I might easily multiply such illustrations, taking them from Italy, Spain, Denmark, and so on, and pointing out some interesting features which are proper to each of these countries.[284] The Slavonian populations of Austria and the Balkan peninsula, among whom the “compound family,” or “undivided household,” is found in existence, ought also to be mentioned.[285] But I hasten to pass on to Russia, where the same mutual-support tendency takes certain new and unforeseen forms. Moreover, in dealing with the village community in Russia we have the advantage: of possessing an immense mass of materials, collected during the colossal house-to-house inquest which was lately made by several zemstvos (county councils), and which embraces a population of nearly 20,000,000 peasants in different parts of the country.[286]

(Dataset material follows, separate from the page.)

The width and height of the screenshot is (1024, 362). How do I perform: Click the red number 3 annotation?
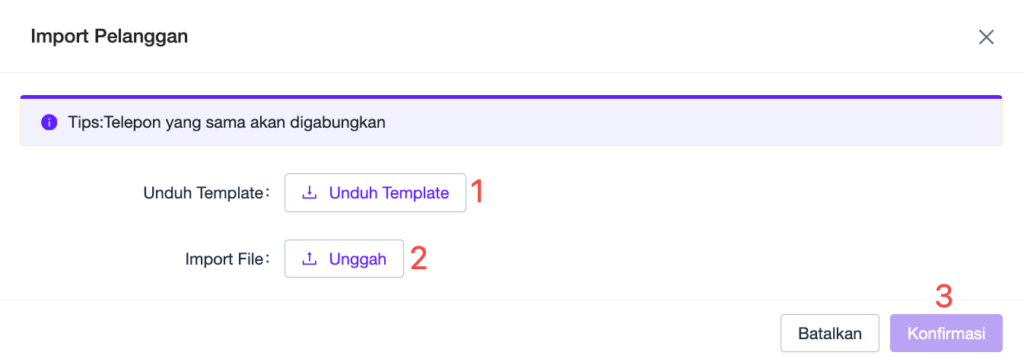click(944, 296)
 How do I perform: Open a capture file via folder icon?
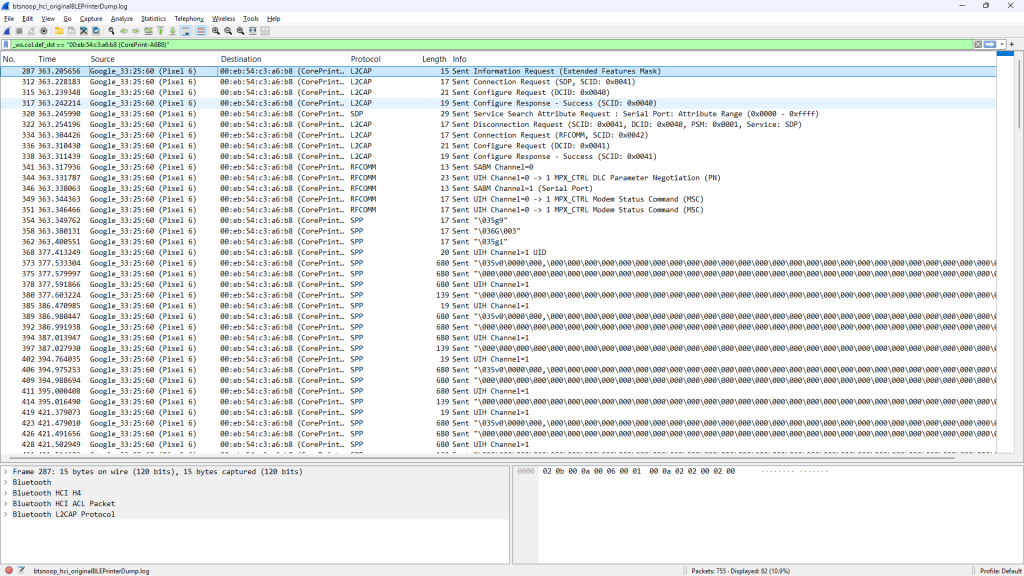tap(59, 31)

Two important conclusions may be drawn from the bulk of evidence collected by the Russian inquests. In Middle Russia, where fully one-third of the peasants have been brought to utter ruin (by heavy taxation, small allotments of unproductive land, rack rents, and very severe tax-collecting after total failures of crops), there was, during the first five-and-twenty years after the emancipation of the serfs, a decided tendency towards the constitution of individual property in land within the village communities. Many impoverished “horseless” peasants abandoned their allotments, and this land often became the property of those richer peasants, who borrow additional incomes from trade, or of outside traders, who buy land chiefly for exacting rack rents from the peasants. It must also be added that a flaw in the land redemption law of 1861 offered great facilities for buying peasants’ lands at a very small expense,[287] and that the State officials mostly used their weighty influence in favour of individual as against communal ownership. However, for the last twenty years a strong wind of opposition to the individual appropriation of the land blows again through the Middle Russian villages, and strenuous efforts are being made by the bulk of those peasants who stand between the rich and the very poor to uphold the village community. As to the fertile steppes of the South, which are now the most populous and the richest part of European Russia, they were mostly colonized, during the present century, under the system of individual ownership or occupation, sanctioned in that form by the State. But since improved methods of agriculture with the aid of machinery have been introduced in the region, the peasant owners have gradually begun themselves to transform their individual ownership into communal possession, and one finds now, in that granary of Russia, a very great number of spontaneously formed village communities of recent origin.[288]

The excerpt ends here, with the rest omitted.